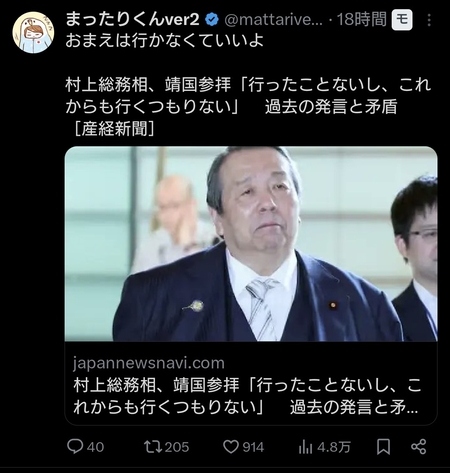Click the @mattarive... handle
The height and width of the screenshot is (473, 450).
click(x=273, y=20)
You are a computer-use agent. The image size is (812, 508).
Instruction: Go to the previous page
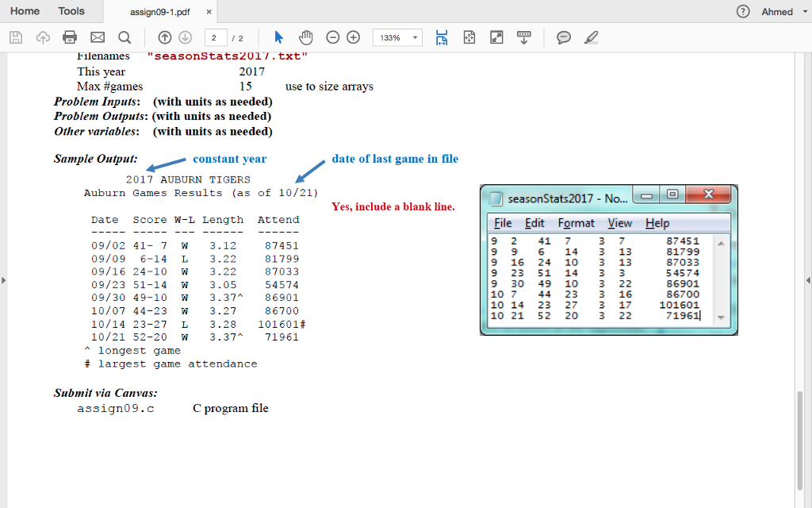pyautogui.click(x=164, y=37)
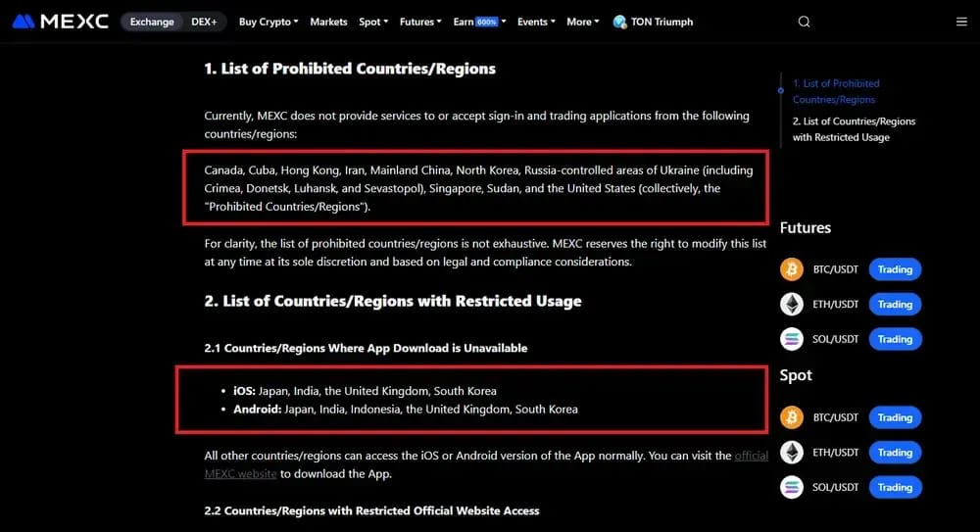The image size is (980, 532).
Task: Click the Futures BTC/USDT bitcoin icon
Action: (x=791, y=269)
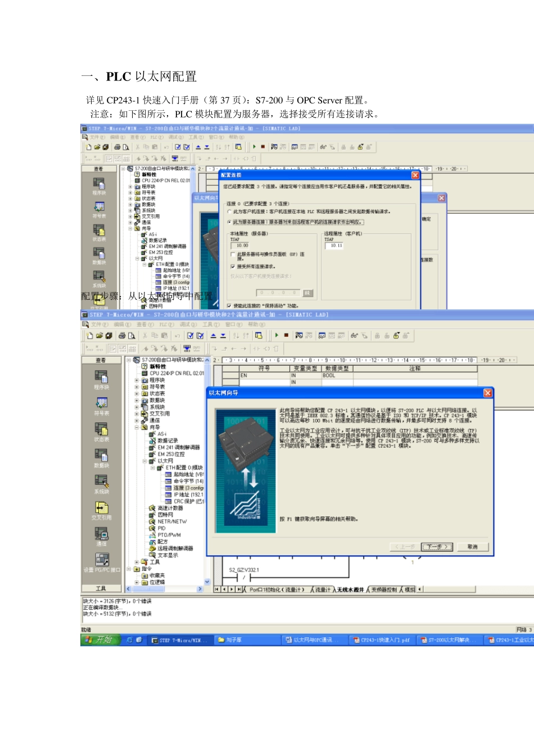Click 系统块 icon in lower navigation bar
This screenshot has height=756, width=534.
tap(101, 482)
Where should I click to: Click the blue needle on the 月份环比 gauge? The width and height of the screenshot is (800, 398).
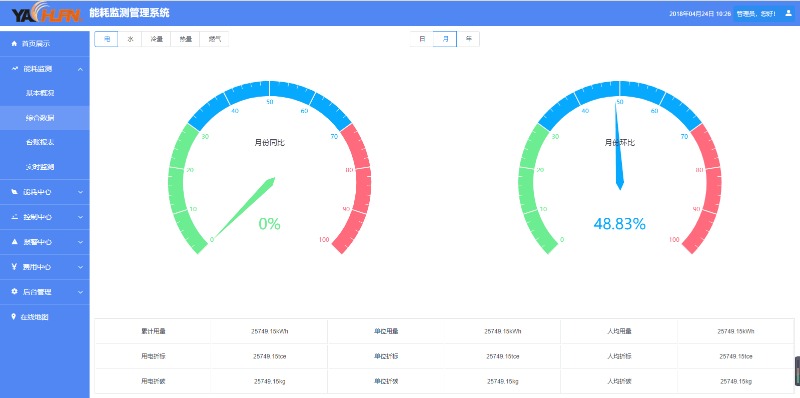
___
● **Work task**
Make an exact copy of the lines above, starting at the line that contains "Instruction: Go to the previous page" and running through the final line of the entries. Omit the pictures.

● **Expected output**
Instruction: Go to the previous page
pyautogui.click(x=164, y=37)
The image size is (980, 532).
Task: Click the Futures BTC/USDT bitcoin icon
Action: (x=791, y=269)
Click 系统块 icon in lower navigation bar
This screenshot has height=756, width=534.
tap(101, 482)
Where should I click to: Click the blue needle on the 月份环比 gauge? The width and height of the screenshot is (800, 398).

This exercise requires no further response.